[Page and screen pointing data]
------------------------

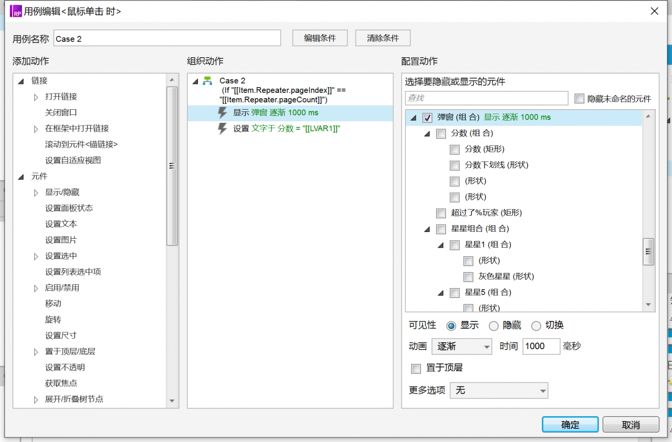Click the Case 2 tree node icon

point(208,81)
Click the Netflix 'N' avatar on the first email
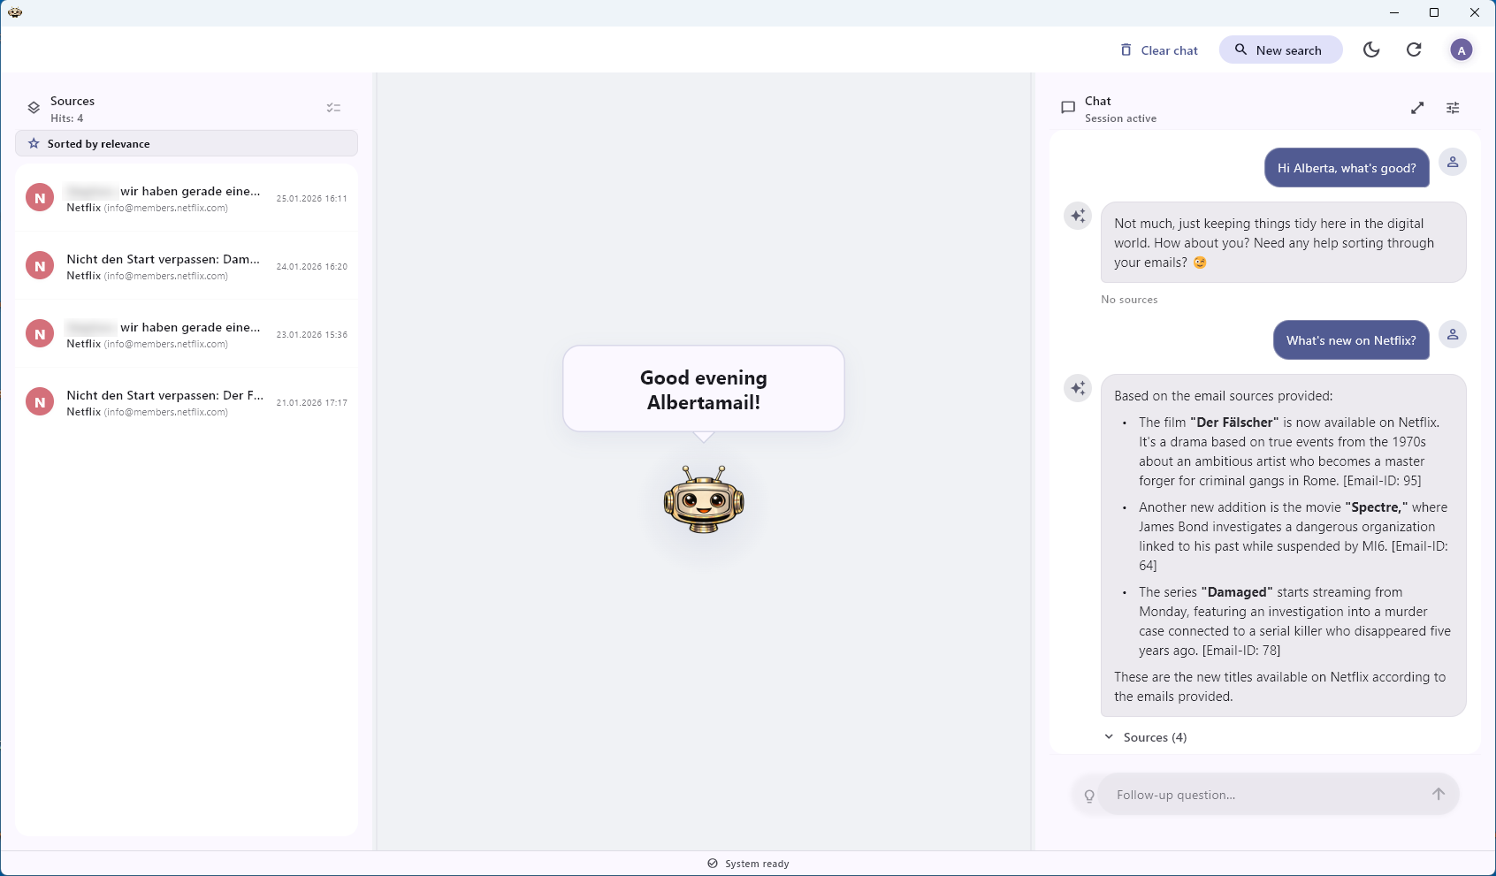The width and height of the screenshot is (1496, 876). [40, 197]
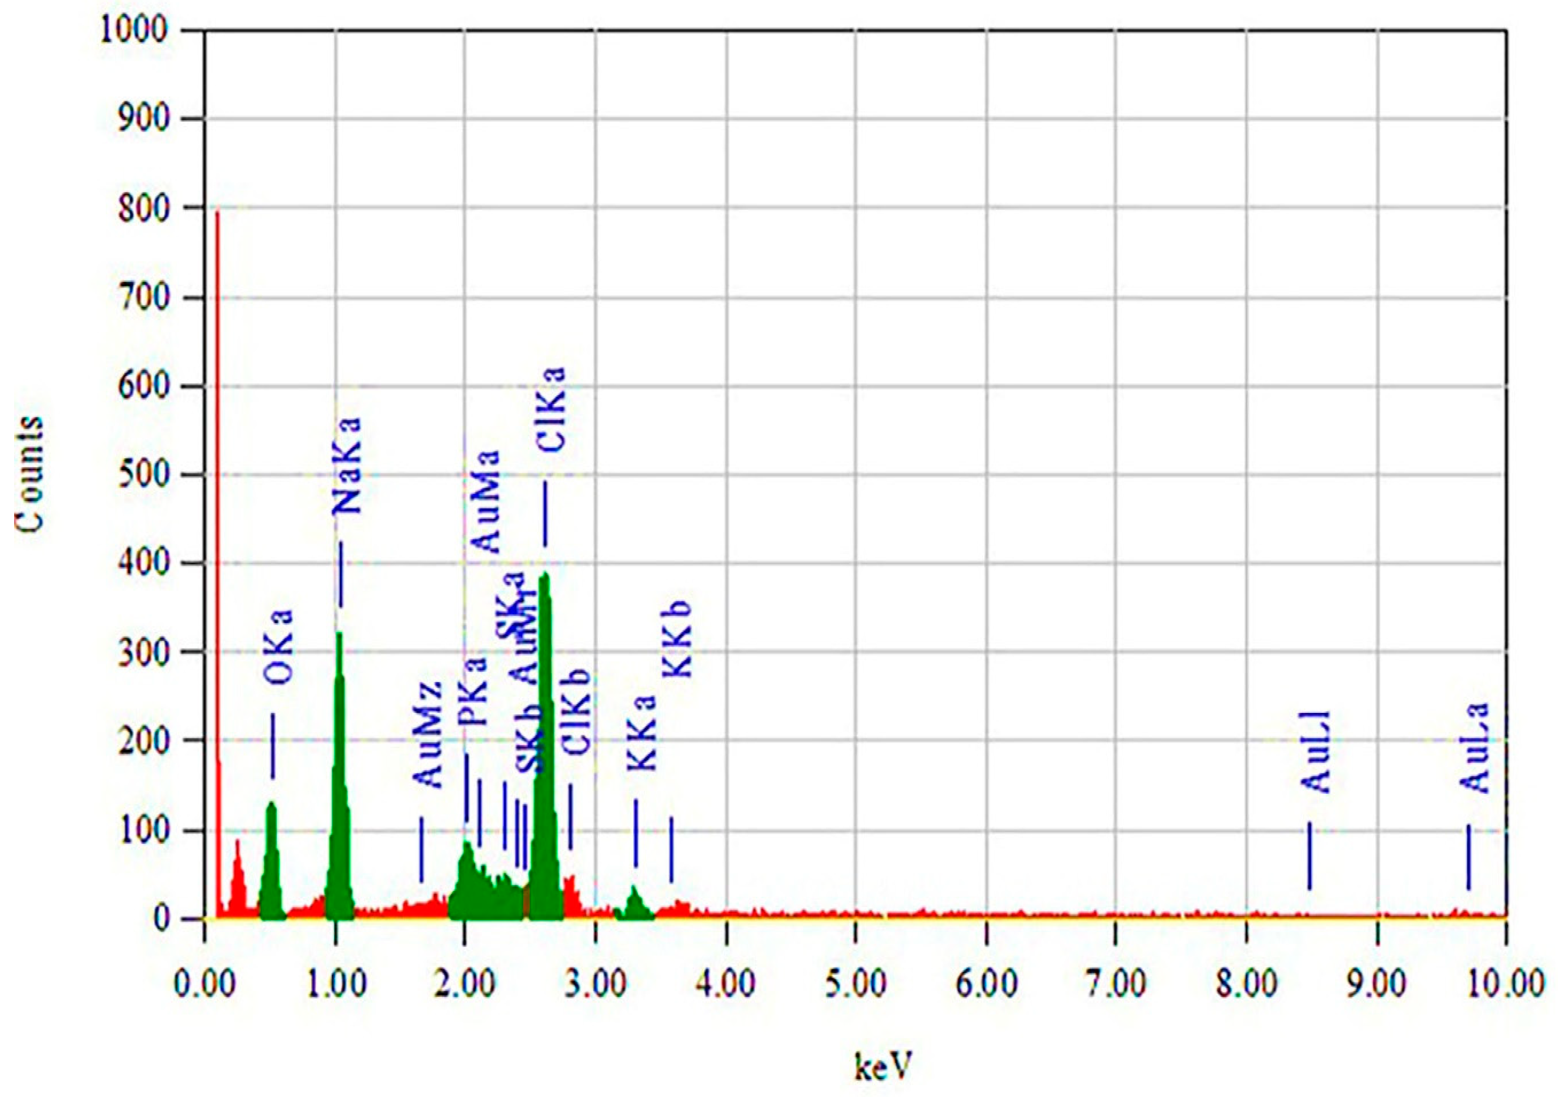Click the AuLa marker label
1558x1097 pixels.
pos(1475,748)
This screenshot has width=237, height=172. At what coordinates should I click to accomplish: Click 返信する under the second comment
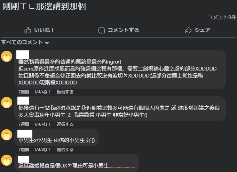(65, 124)
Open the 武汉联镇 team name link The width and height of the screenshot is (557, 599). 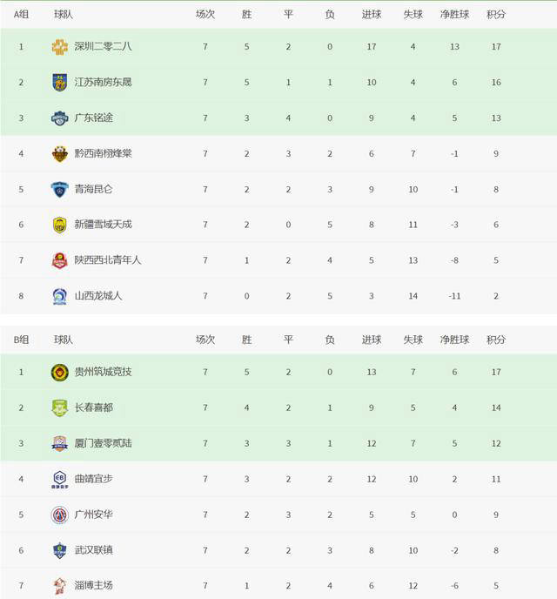click(93, 550)

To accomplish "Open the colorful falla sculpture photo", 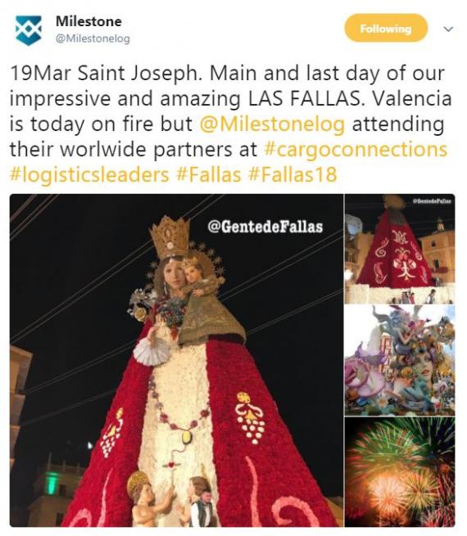I will pos(400,360).
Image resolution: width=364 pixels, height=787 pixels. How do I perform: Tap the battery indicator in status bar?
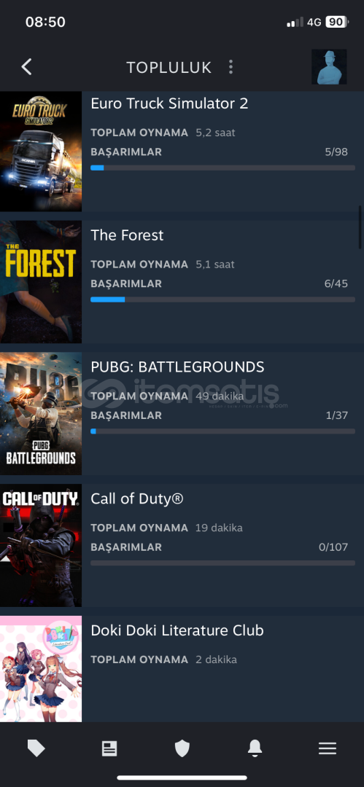point(337,22)
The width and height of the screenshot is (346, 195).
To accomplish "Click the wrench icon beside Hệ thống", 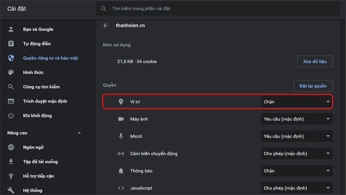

------------------------

PROBLEM DETAILS => Can you set down again, word for word, the stretch of the data from the line that contains "The width and height of the screenshot is (346, 195)." through the end of the data? Leave the pictures out of your answer.

WRITTEN SOLUTION =>
The width and height of the screenshot is (346, 195).
To accomplish "Click the wrench icon beside Hệ thống", 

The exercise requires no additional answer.